Research in Orthopedic Computer Science, Balgrist University Hospital, University of Zurich, Zurich, Switzerland; Laboratory for Orthopaedic Biomechanics, ETH Zurich, Zurich, Switzerland.
Research in Orthopedic Computer Science, Balgrist University Hospital, University of Zurich, Zurich, Switzerland; Laboratory for Orthopaedic Biomechanics, ETH Zurich, Zurich, Switzerland.
Med Image Anal. 2022 Apr;77:102365. doi: 10.1016/j.media.2022.102365. Epub 2022 Jan 22.
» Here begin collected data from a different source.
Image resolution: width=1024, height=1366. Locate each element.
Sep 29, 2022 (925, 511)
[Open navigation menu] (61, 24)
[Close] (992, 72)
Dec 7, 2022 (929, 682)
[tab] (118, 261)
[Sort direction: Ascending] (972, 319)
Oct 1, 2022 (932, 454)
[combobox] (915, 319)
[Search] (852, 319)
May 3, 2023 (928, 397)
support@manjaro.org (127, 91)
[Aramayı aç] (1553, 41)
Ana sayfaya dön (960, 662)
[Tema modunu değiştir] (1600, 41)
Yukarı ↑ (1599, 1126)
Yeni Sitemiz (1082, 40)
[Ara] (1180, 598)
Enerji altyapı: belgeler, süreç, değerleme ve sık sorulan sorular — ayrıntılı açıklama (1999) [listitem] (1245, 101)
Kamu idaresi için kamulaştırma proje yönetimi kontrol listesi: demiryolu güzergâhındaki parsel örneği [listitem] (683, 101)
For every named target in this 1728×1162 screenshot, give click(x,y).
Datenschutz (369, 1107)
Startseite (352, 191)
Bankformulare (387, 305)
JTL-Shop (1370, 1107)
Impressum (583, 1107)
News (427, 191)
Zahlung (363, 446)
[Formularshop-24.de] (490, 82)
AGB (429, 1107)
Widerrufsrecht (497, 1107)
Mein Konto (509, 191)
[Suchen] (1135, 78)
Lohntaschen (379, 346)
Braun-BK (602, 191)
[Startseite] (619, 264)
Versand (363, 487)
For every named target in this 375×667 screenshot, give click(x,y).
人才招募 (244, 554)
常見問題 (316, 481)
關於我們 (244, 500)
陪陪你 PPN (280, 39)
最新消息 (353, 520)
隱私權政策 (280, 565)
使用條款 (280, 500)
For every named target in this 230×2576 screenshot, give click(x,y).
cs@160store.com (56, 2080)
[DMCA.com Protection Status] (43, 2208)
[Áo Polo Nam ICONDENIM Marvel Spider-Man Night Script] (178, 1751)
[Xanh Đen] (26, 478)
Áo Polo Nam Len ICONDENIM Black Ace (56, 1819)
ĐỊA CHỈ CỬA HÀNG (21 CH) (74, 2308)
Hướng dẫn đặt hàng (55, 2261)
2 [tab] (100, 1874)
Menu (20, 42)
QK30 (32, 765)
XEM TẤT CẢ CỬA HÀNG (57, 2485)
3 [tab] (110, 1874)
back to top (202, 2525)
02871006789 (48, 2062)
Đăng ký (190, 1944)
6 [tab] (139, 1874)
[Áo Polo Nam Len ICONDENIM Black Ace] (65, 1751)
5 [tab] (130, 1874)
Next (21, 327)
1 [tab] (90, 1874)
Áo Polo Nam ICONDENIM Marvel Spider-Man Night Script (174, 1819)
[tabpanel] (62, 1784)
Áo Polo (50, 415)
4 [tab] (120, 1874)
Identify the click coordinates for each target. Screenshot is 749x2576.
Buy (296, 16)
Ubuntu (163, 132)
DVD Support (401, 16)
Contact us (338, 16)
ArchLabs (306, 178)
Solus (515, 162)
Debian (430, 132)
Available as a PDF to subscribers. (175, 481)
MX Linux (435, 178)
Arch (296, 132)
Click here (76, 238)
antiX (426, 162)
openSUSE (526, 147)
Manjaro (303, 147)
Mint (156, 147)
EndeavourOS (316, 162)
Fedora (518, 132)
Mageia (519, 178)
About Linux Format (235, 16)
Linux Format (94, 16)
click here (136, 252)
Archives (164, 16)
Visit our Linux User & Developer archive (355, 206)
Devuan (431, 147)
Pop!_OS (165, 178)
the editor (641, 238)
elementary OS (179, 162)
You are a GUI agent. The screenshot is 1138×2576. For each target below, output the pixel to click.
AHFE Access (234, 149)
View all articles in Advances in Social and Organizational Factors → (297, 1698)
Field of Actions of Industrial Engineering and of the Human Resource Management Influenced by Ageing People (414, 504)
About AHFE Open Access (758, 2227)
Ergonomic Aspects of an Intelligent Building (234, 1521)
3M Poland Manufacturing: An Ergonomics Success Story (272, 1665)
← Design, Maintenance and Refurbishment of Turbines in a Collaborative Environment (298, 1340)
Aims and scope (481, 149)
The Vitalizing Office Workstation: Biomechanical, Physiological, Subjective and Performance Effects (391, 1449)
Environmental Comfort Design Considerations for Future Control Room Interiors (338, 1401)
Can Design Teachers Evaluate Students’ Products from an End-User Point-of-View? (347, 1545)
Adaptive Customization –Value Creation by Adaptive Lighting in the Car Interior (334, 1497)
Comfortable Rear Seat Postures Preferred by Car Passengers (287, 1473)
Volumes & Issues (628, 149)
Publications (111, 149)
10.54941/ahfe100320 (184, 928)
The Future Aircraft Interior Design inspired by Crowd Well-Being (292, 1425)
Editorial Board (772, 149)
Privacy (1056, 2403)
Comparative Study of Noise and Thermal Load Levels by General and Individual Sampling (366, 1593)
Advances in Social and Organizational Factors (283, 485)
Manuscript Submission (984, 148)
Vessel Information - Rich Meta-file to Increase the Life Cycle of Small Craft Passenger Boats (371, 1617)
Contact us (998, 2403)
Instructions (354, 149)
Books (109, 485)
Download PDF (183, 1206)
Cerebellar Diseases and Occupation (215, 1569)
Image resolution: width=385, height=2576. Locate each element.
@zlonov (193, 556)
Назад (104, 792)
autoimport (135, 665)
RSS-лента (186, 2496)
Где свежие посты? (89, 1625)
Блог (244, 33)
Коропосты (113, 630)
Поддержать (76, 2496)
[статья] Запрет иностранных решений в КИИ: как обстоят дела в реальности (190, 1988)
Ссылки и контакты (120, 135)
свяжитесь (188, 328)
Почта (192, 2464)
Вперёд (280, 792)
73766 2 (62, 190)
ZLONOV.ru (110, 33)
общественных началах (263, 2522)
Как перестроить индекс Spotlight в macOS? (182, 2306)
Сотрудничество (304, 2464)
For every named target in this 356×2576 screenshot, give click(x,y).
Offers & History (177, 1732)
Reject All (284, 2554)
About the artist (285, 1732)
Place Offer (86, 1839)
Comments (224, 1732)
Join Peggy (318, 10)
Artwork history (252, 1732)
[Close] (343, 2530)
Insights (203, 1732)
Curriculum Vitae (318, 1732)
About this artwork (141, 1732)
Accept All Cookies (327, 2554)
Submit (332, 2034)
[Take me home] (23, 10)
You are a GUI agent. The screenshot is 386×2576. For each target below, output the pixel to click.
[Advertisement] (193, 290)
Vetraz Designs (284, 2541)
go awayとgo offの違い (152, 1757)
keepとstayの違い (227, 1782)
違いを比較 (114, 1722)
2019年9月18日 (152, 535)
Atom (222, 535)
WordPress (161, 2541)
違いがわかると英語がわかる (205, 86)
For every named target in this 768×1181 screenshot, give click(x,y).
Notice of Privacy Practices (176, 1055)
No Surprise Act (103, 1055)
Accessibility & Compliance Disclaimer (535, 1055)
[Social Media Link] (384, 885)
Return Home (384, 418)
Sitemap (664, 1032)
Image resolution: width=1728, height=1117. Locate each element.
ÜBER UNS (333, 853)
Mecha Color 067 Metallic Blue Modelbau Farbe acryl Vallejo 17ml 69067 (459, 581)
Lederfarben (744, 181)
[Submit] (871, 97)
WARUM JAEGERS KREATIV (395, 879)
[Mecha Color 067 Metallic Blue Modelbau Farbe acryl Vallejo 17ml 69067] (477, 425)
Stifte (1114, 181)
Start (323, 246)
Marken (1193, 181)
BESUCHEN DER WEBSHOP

The instrumentation of spinal fusion surgeries includes pedicle screw placement and rod implantation. While several surgical navigation approaches have been proposed for pedicle screw placement, less attention has been devoted towards the guidance of patient-specific adaptation of the rod implant. We propose a marker-free and intuitive Augmented Reality (AR) approach to navigate the bending process required for rod implantation. A stereo neural network is trained from the stereo video streams of the Microsoft HoloLens in an end-to-end fashion to determine the location of corresponding pedicle screw heads. From the digitized screw head positions, the optimal rod shape is calculated, translated into a set of bending parameters, and used for guiding the surgeon with a novel navigation approach. In the AR-based navigation, the surgeon is guided step-by-step in the use of the surgical tools to achieve an optimal result. We have evaluated the performance of our method on human cadavers against two benchmark methods, namely conventional freehand bending and marker-based bending navigation in terms of bending time and rebending maneuvers. We achieved an average bending time of 231s with 0.6 rebending maneuvers per rod compared to 476s (3.5 rebendings) and 348s (1.1 rebendings) obtained by our freehand and marker-based benchmarks, respectively.
脊柱融合手术的器械包括椎弓根螺钉放置和棒植入。虽然已经提出了几种用于椎弓根螺钉放置的手术导航方法,但对于棒植入的患者特定适应性引导的关注较少。我们提出了一种无标记且直观的增强现实 (AR) 方法来导航棒植入所需的弯曲过程。一个立体神经网络从 Microsoft HoloLens 的立体视频流中以端到端的方式进行训练,以确定相应椎弓根螺钉头的位置。从数字化的螺钉头位置计算出最佳的棒形,将其转换为一组弯曲参数,并用于通过一种新的导航方法指导外科医生。在基于 AR 的导航中,外科医生会逐步指导使用手术工具以达到最佳效果。我们针对两种基准方法(即常规徒手弯曲和基于标记的弯曲导航),在人类尸体上评估了我们的方法的性能,评估指标为弯曲时间和重新弯曲操作的次数。与我们的徒手和基于标记的基准相比,我们的平均弯曲时间为 231 秒,每根棒有 0.6 次重新弯曲操作,而分别为 476 秒(3.5 次重新弯曲)和 348 秒(1.1 次重新弯曲)。